In six years, the salmon population in the San Francisco Bay Delta has declined by 90%.
On a recent trip to Alaska, tribal elders told our delegation from the Select Committee on Energy Independence and Global Warming that the entire northwest salmon population could be gone by 2015.
This is important. And not just because salmon is an excellent source of beneficial omega-3 fatty acids.
The rapid dying off of a species once plentiful in our oceans, bays and rivers is a sign of serious environmental degradation, rising global temperatures and the over-burdening of domestic water supplies through urban sprawl and inefficient agricultural irrigation.
Fortunately, after eight years of ignorance and inaction in Washington, we have an administration that is heeding these obvious warning signs. Two recent decisions will be enormously beneficial to the fight to reverse our course and possibly restore millennia-old salmon runs.

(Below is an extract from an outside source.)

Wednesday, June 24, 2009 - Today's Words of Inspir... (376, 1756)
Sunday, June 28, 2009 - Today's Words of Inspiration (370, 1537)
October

The first involved funding for the Pacific Coastal Salmon Recovery Program. President Obama's initial budget for Fiscal Year 2010 zeroed out funding for the program aimed at restoring sustainable, fishable salmon and steelhead populations. This, despite the success the program had shown in improving habitats and bringing together landowners, environmentalists, professional and leisure fishermen and local leaders to help recover and restore salmon populations. After a bipartisan coalition of Members of Congress and Senators wrote a letter detailing the critical situation facing salmon and steelhead in western states, the administration reconsidered its earlier decision and restored the funding.
Then, yesterday, the National Marine Fisheries Service released an 800 page opinion that found that state and federal water systems had jeopardized California's spring-run Chinook salmon, Central Valley steelhead, green sturgeon and Southern Resident killer whales. The report blamed the redirection of water from the Sacramento River delta to cities and agricultural uses for depleting the numbers of fish and dramatically boosting water temperatures.
An article in the San Francisco Chronicle details the agency's report, including orders to limit the amount of fresh water diverted from rivers feeding the delta. "The aim is to make waterways more hospitable and accessible to spawning salmon, while also preventing the fish from getting trapped in the giant delta pumps that funnel water to 25 million Californians and hundreds of thousands of acres of farmland. Federal architects of the plan say California's future relies on reviving these fragile species." The article stated.
This is, indeed, good news. But it is just a beginning. The loss of any species is a perilous sign and impacts the greater environment in countless and unseen ways. When that species is something as culturally and commercially significant as salmon, we must all take heed. While it is easy to point fingers at corporate farms or new residential developments, all of us use water and most of us waste it. Please make it a part of your life to consider where this precious natural resource comes from before letting it pour down the drain or run off an over-watered garden.
If salmon disappear, they will not be last species to face that fate. Just as canaries were once used to warn coal miners of the presence of deadly carbon monoxide, the fish currently dying in our waterways are trying to tell us something. It's well past time that we all listened.